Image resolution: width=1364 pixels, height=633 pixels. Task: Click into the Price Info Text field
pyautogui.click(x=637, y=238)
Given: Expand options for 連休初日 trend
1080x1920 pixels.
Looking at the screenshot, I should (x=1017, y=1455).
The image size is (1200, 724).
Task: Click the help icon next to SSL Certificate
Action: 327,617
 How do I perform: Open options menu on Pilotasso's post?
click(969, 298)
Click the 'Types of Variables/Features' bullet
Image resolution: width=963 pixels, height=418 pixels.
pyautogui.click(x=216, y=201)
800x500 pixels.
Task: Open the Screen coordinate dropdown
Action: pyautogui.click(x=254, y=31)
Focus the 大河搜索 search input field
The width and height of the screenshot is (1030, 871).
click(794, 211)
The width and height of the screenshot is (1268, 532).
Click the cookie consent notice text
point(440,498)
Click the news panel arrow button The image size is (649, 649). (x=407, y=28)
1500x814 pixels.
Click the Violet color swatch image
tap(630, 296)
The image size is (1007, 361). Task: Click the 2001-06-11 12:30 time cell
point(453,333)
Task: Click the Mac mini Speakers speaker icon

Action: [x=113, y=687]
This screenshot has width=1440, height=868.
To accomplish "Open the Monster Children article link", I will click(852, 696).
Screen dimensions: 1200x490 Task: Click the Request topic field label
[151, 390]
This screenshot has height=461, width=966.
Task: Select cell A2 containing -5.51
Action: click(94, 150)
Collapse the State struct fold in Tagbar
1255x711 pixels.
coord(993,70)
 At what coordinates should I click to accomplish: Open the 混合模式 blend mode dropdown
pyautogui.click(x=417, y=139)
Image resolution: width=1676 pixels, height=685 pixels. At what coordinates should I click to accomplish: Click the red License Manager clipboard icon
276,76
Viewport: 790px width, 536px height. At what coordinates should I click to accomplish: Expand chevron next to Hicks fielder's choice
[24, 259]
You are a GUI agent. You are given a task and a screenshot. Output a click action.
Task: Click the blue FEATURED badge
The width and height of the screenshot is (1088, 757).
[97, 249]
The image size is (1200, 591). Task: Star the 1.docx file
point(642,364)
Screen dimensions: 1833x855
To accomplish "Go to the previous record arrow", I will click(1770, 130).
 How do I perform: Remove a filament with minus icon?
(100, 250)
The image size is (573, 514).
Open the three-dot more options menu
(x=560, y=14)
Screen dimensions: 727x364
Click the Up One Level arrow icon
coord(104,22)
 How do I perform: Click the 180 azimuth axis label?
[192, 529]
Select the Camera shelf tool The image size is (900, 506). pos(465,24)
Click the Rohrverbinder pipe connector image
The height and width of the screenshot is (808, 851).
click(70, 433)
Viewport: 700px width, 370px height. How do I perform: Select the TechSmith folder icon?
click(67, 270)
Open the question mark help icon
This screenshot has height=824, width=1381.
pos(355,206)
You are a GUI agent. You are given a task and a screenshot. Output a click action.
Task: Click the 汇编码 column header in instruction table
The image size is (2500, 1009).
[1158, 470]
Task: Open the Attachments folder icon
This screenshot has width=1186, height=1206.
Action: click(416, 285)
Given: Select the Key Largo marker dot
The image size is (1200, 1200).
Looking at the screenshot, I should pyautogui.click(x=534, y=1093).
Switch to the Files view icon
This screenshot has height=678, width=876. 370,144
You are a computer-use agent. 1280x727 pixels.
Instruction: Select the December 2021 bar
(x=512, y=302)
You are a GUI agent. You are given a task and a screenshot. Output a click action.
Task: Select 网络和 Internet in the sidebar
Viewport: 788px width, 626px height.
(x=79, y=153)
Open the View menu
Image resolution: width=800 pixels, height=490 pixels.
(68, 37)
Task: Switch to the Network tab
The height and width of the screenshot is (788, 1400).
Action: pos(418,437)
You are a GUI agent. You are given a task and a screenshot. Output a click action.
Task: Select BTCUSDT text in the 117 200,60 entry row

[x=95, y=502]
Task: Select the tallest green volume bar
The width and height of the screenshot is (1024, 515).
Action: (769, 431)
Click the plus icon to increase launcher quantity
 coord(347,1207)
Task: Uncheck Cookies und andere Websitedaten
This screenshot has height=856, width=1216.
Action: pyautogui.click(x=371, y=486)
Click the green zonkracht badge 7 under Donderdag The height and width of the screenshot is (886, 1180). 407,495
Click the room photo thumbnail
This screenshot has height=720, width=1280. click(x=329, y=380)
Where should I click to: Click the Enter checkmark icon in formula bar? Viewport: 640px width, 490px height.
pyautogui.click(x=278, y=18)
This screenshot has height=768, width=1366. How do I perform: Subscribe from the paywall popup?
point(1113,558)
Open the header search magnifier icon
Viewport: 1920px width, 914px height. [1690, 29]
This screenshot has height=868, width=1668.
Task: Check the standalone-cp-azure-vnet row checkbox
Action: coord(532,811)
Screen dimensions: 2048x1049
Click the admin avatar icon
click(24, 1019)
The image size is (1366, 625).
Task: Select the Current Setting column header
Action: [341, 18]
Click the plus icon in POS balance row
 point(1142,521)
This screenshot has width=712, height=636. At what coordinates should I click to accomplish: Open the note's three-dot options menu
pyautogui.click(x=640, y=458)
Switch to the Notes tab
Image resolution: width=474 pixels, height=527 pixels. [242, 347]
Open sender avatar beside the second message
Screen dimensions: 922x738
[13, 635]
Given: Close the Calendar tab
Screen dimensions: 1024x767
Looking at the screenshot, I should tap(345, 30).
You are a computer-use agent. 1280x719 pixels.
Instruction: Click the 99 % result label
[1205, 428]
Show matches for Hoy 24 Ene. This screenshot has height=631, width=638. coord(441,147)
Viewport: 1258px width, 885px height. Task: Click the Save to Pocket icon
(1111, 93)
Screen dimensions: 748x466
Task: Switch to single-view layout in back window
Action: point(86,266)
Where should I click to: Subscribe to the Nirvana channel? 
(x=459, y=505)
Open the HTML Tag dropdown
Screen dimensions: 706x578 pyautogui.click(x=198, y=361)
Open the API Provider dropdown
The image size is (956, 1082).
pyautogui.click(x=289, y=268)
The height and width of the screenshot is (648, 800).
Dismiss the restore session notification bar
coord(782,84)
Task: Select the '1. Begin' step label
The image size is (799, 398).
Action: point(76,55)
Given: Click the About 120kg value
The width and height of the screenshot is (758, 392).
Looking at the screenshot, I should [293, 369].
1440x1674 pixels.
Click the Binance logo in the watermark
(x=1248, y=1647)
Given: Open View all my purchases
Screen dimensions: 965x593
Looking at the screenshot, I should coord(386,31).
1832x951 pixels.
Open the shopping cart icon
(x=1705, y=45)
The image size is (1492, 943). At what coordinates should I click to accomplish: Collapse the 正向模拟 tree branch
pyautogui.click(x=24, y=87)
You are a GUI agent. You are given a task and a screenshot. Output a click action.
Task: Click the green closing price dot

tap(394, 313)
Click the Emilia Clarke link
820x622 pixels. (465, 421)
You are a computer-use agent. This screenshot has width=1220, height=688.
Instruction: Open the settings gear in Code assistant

--------------------------------------------------

» PROBLEM STATEMENT:
Return, without any change, the lines from the one holding "Screen dimensions: 965x593" through the end of the listing, and only those.

» RESULT OF THE TASK:
Screen dimensions: 965x593
Looking at the screenshot, I should coord(386,31).
1832x951 pixels.
Open the shopping cart icon
(x=1705, y=45)
The image size is (1492, 943). At what coordinates should I click to accomplish: Collapse the 正向模拟 tree branch
pyautogui.click(x=24, y=87)
You are a GUI agent. You are given a task and a screenshot. Output a click action.
Task: Click the green closing price dot

tap(394, 313)
Click the Emilia Clarke link
820x622 pixels. (465, 421)
You are a computer-use agent. This screenshot has width=1220, height=688.
Instruction: Open the settings gear in Code assistant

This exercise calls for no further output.